Marcelo Ebrard se va enojado


Por María Guadalupe Rico Martínez, egresada de la Facultad de Ciencias y Técnicas de la Comunicación de la Universidad Veracruzana
Por María Guadalupe Rico Martínez, egresada de la Facultad de Ciencias y Técnicas de la Comunicación de la Universidad Veracruzana

Alcaldes de ciudades latinoamericanas reunidas en Bogotá alzaron nuevamente la voz contra Estados Unidos y China. El jefe de Gobierno de la Ciudad de México, Marcelo Ebrard Casaubon, recriminó que los países desarrollados no cumplieran con su compromiso de aportar 30 mil millones de dólares para frenar el cambio climático. Ante esta postura acordaron continuar con las medidas que se han impuesto para aminorar el alza de la temperatura.

Terminará el Protocolo de Kioto y los acuerdos de apoyo para los países pobres nunca llegaron, reuniones y acuerdos que quedaron en el aire, simples promesas de un soporte que nunca llegó.
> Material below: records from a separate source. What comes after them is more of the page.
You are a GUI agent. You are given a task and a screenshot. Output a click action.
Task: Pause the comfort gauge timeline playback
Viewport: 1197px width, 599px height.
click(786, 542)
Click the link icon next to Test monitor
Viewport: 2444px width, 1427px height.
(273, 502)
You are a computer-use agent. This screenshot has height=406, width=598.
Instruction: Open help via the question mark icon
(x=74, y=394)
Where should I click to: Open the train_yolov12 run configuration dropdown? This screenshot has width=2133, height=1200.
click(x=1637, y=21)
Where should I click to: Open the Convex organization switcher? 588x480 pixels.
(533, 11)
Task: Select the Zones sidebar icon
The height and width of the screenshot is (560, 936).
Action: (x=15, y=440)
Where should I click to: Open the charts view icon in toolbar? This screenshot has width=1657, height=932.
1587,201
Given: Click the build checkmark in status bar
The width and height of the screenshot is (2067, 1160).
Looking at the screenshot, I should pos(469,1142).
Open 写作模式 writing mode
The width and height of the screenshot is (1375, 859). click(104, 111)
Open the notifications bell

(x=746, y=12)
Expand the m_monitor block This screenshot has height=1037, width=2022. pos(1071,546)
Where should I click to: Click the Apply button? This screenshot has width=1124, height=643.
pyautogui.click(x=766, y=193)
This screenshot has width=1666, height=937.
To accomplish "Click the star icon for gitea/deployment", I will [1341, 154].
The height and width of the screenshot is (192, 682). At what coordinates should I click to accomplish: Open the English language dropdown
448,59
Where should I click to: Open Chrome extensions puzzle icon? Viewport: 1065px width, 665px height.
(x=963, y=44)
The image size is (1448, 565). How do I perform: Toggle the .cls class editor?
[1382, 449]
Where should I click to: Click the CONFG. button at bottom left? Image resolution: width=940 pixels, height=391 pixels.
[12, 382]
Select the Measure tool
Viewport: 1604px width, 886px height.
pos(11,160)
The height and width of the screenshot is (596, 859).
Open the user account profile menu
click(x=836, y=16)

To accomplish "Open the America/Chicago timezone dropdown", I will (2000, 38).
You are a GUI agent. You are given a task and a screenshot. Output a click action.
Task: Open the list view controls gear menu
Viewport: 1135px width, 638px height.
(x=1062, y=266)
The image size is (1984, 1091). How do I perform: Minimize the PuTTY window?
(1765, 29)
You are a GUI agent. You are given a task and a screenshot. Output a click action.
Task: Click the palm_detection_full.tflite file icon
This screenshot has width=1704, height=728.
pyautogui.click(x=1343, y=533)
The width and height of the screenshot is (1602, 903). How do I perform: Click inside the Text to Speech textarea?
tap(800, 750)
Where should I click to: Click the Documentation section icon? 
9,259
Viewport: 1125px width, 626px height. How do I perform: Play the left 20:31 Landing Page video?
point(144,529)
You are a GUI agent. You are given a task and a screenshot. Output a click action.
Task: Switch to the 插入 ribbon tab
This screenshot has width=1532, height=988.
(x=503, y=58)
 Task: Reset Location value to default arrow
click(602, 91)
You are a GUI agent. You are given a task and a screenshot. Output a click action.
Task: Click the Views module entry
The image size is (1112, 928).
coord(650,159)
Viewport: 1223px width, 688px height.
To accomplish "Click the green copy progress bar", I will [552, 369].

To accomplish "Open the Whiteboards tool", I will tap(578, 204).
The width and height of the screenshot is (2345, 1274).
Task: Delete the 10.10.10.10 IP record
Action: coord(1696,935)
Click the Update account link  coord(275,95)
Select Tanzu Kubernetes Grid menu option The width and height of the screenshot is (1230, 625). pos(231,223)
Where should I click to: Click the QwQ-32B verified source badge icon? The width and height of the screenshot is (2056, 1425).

El Panel Intergubernamental para el Cambio Climático (IPCC) de la ONU, en su informe  especial sobre la vulnerabilidad e impactos  cita que las ciudades latinoamericanas ya están sufriendo la agresión del incremento del nivel del mar y de condiciones climáticas extremas como inundaciones, tormentas de viento, desprendimientos de terrenos, olas de frío y calor, etc.; también padecen los efectos indirectos en otros sectores, tales como suministro de agua, distribución de energía, transporte, agricultura, servicios sanitarios, etc.

A la inconformidad del alcalde de la capital mexicana, ciudad invitada de honor en esta reunión, se unieron mandatarios de Quito, Lima, Caracas, Rosario (Argentina), Asunción, Santo Domingo y Bogotá. Ante el desanimo no les queda más que discutir y poner en común estrategias como la recolección de basura o uso del transporte público, A Colombia, le urge tomar experiencias pues la nación andina es tercera del mundo con mayor fragilidad debido al efecto de La Niña.

Se va Marcelo Ebrard enojado, Cumbres aquí y por allá, horas de discusión. La unión americana y la potencia comercial más grande del orbe no fueron sensibilizadas ante las quejas sobre todo de las naciones carentes de recursos económicos. Ni hablar, concluye el Protocolo, único documento para salvaguardar a los estados frente a los incrementos del bióxido de carbono. Esperemos que el próximo convenio, permita concienciar hacia actos que solo son contratos de buena voluntad.